• What to produce:
Return the lines that run from the line containing "Click the Common buyer legend label" through the end of the entries, both ends included. Leave out all pictures.
+---+
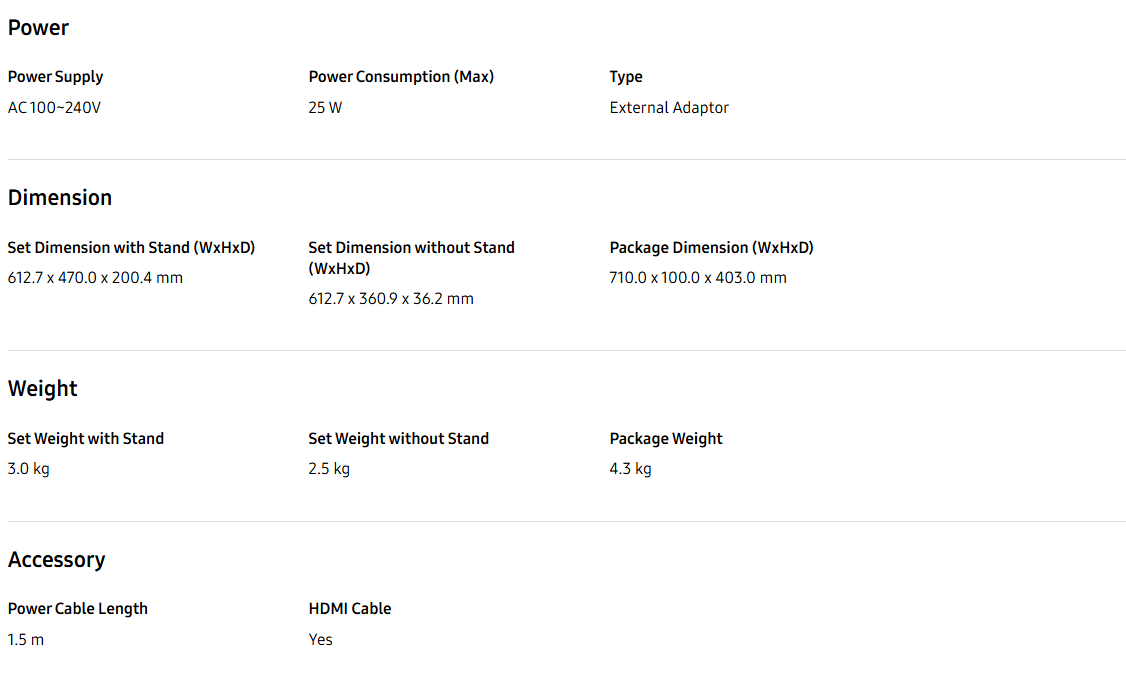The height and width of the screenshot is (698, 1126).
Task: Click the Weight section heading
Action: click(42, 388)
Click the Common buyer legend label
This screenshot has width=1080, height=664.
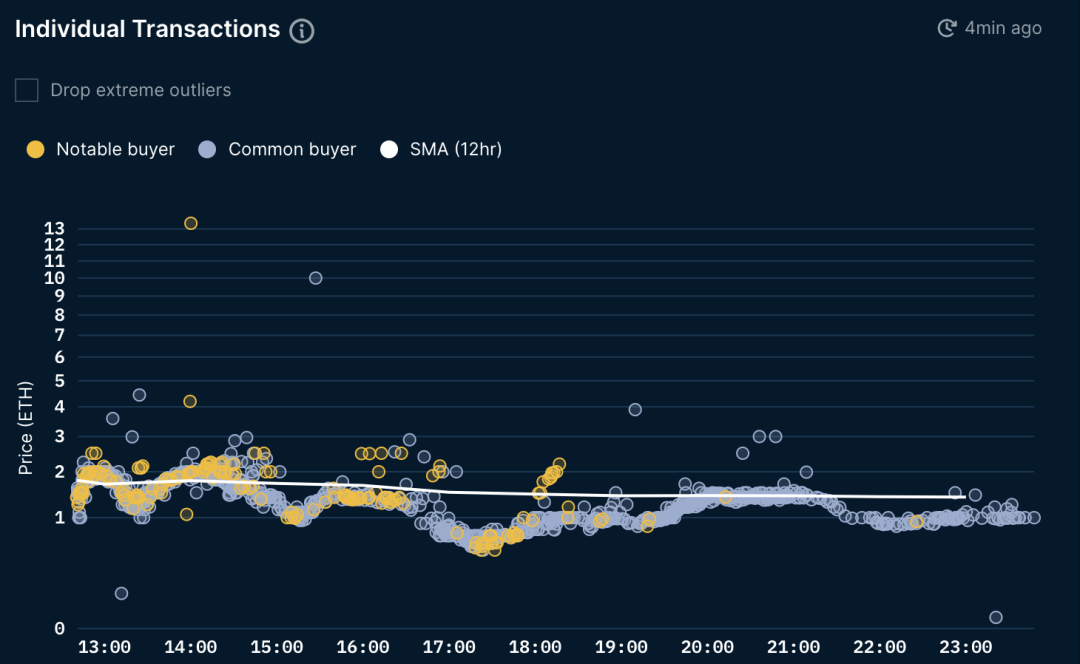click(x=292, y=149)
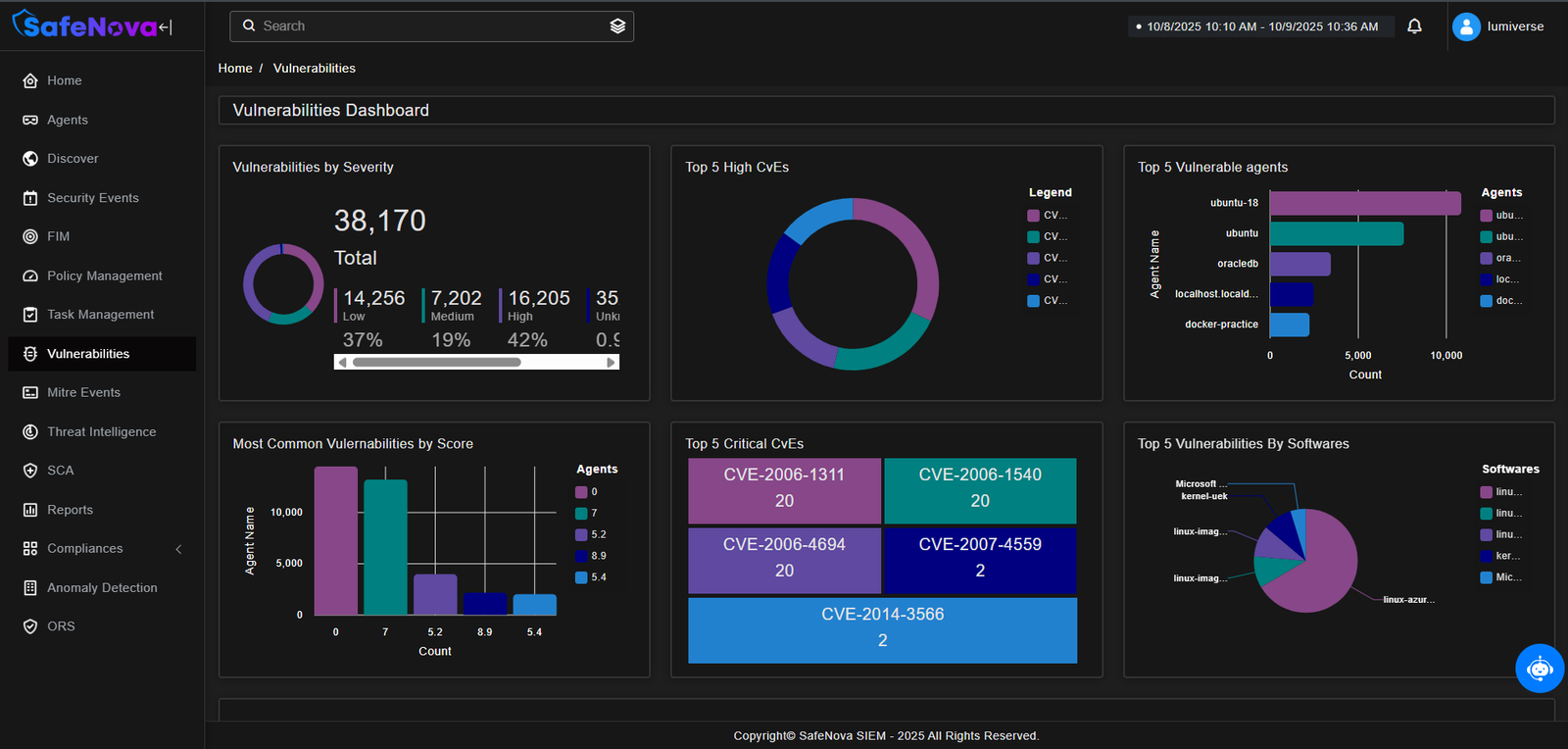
+---+
• Answer to this problem:
Click the Common buyer legend label
This screenshot has width=1080, height=664.
click(x=292, y=149)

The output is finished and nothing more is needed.